(EXERCISE BRIEF):
Look through the records, and whenever a line includes the word "Close", copy it.

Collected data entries
========

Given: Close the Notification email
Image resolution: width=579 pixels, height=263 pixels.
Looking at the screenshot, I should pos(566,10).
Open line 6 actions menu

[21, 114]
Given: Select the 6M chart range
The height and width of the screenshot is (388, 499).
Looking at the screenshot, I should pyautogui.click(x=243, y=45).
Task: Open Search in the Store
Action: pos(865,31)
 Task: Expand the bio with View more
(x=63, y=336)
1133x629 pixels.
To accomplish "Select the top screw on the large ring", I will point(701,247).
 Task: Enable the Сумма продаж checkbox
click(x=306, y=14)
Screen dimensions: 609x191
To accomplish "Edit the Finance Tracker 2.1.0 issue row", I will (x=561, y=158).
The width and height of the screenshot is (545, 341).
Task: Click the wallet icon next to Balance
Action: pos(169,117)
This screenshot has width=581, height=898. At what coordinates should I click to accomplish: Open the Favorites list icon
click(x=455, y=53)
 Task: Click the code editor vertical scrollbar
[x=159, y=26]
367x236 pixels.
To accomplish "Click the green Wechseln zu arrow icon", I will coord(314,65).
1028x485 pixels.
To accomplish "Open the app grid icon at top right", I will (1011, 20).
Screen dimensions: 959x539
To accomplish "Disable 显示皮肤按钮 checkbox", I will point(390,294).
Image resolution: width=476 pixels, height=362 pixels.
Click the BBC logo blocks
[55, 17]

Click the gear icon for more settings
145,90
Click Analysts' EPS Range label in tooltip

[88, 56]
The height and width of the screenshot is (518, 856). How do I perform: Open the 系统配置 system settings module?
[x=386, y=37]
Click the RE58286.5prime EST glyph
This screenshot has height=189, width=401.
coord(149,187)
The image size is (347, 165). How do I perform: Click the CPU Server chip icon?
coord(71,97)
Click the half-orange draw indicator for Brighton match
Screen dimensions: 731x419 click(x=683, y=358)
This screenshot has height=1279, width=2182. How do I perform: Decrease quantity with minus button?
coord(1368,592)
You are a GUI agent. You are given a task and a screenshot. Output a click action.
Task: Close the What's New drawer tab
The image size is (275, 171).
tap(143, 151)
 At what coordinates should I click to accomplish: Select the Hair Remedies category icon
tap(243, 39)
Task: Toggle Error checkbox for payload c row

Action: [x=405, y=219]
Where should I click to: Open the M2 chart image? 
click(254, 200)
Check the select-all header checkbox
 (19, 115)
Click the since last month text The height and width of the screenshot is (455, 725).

========

(WRITTEN ANSWER):
Given: Close the Notification email
Task: Close the What's New drawer tab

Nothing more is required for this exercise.